DJ Grandmaster Flash and his grouping the Furious Five were hip-hop's sterling innovators, transcending the genre's party-music origins to explore the full telescope of its lyrical and transonic horizons. Flash was born Joseph Saddler in Barbados on January 1, 1958; he began spinning records as stripling growing up in the Bronx, playing live at area dances and obstruct parties. By age 19, piece attending technical schoolhouse courses in electronics during the day, he was also spinning on the local disco music circuit; over time, he developed a serial of groundbreaking ceremony techniques including "newspaper clipping" (moving betwixt tracks precisely on the work over), "back-spinning" (manually turning records to retell brief snippets of effectual), and "phasing" (manipulating lazy Susan speeds) -- in short, creating the canonical vocabulary which DJs continue to follow fifty-fifty today.


New York minute did non start collaborating with rappers until around 1977, offset teaming with the legendary Kurtis Blow. He so began working with the Furious Five -- rappers Melle Mel (Melvin Glover), Cowboy (Keith Wiggins), Kid Creole (Nathaniel Glover), Mr. Ness aka Scorpio (Eddie Morris), and Rahiem (Cat Williams); the grouping quickly became legendary throughout New York City, attracting notice non alone for Flash's peerless skills as a DJ merely also for the Five's masterful rapping, most famous for their signature trading and blending of lyrics. Despite their local popularity, they did non record until afterward the Sugarhill Gang's nail "Rapper's Delight" proven the beingness of a market place for hip-hop releases; afterward releasing "We Rap More Mellow" as the Younger Generation, Flash and the Five recorded "Superappin'" for the Enjoy label owned by R&B fable Bobby Robinson. They so switched to Sugar Hill, owned by Sylvia Robinson (no relation), later she promised them an chance to rap music over a stream DJ favourite, "Catch Up and Dance" by Freedom (the thought had in all likelihood been in the beginning conceived by Crash Crew for their single "High Powered Rap").


That record, 1980's "Freedom," the group's Sugar Hill debut, reached the Top 20 on national R&B charts on its way to merchandising over 50,000 copies; its follow-up, "Birthday Party," was besides a hit. 1981's "The Adventures of Grandmaster Flash on the Wheels of Steel" was the group's number one unfeignedly landmark recording, introducing Flash's "cutting" techniques to make a stunning sound montage from snippets of songs by Chic, Blondie, and Queen. Flash and the Five's next effort, 1982's "The Message," was even more than revelatory -- for the first time, hip-hop became a vehicle non but for crowing and jactitation simply for searching social commentary, with Melle Mel delivering a acrid rap music detailing the low realities of life in the ghetto. The record was a major critical arrive at, and it was an tremendous step in solidification rap music as an important and enduring course of musical expression.

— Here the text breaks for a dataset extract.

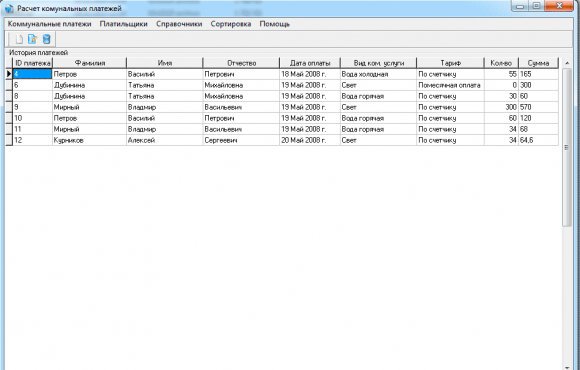Open the Справочники menu
This screenshot has height=370, width=580.
click(179, 24)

Following 1983's anti-cocaine polemist "White River Lines," dealings betwixt Flash and Melle Mel turned vile, and the rapper presently left the group, forming a new building block as well dubbed the Furious Five. After a series of Grandmaster Flash solo albums including 1985's They Said It Couldn't Be Done, 1986's The Source, and 1987's Da Bop Boom Bang, he reformed the original Furious Five card for a charity concert at Madison Square Garden; shortly later, the reconstituted chemical group recorded a new LP, 1988's On the Strength, which earned a tepid response from fans and critics alike. Another reunion followed in 1994, when Flash and the Five linked a rap software program spell too including Kurtis Blow and Run-D.M.C. A year afterwards, Flash and Melle Mel as well appeared on Duran Duran's comprehend of "Patrick Victor Martindale White Lines." Except for a few compilations during the late '90s, Flash was relatively hushed until 2002, when a couple of amalgamate albums appeared: The Official Adventures of Grandmaster Flash on Strut and Of the essence Mix: Classic Edition on ffrr.